Over time, Alexey's mail box got littered with too many letters. Some of them are read, while others are unread.

Alexey's mail program can either show a list of all letters or show the content of a single letter. As soon as the program shows the content of an unread letter, it becomes read letter (if the program shows the content of a read letter nothing happens). In one click he can do any of the following operations:

• Move from the list of letters to the content of any single letter.
• Return to the list of letters from single letter viewing mode.
• In single letter viewing mode, move to the next or to the previous letter in the list. You cannot move from the first letter to the previous one or from the last letter to the next one.

The program cannot delete the letters from the list or rearrange them.

Alexey wants to read all the unread letters and go watch football. Now he is viewing the list of all letters and for each letter he can see if it is read or unread. What minimum number of operations does Alexey need to perform to read all unread letters?

Input

The first line contains a single integer n (1 ≤ n ≤ 1000) — the number of letters in the mailbox.

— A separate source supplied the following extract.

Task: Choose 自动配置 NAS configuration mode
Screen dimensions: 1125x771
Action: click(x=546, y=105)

The second line contains n space-separated integers (zeros and ones) — the state of the letter list. The i-th number equals either 1, if the i-th number is unread, or 0, if the i-th letter is read.

Output

Print a single number — the minimum number of operations needed to make all the letters read.

Sample test(s)

Input

5
0 1 0 1 0

Output

3

Input

5
1 1 0 0 1

Output

4

Input

2
0 0

Output

0
题意：查看邮件，求需要操作的次数
思路：题意题，模拟
#include <iostream>
#include <cstdio>
#include <cstring>
#include <algorithm>
using namespace std;

int main() {
	int n, num[1010];
	scanf("%d", &n);
	for (int i = 1; i <= n; i++)
		scanf("%d", &num[i]);
	int ans = 0;
	for (int i = 0; i < n; i++)
		if (num[i] && num[i+1])
			ans++;
		else if (num[i] && !num[i+1])
			ans += 2;
	if (!num[n] && ans)
		ans--;
	else if (num[n])
		ans++;
	printf("%d\n", ans);
	return 0;
}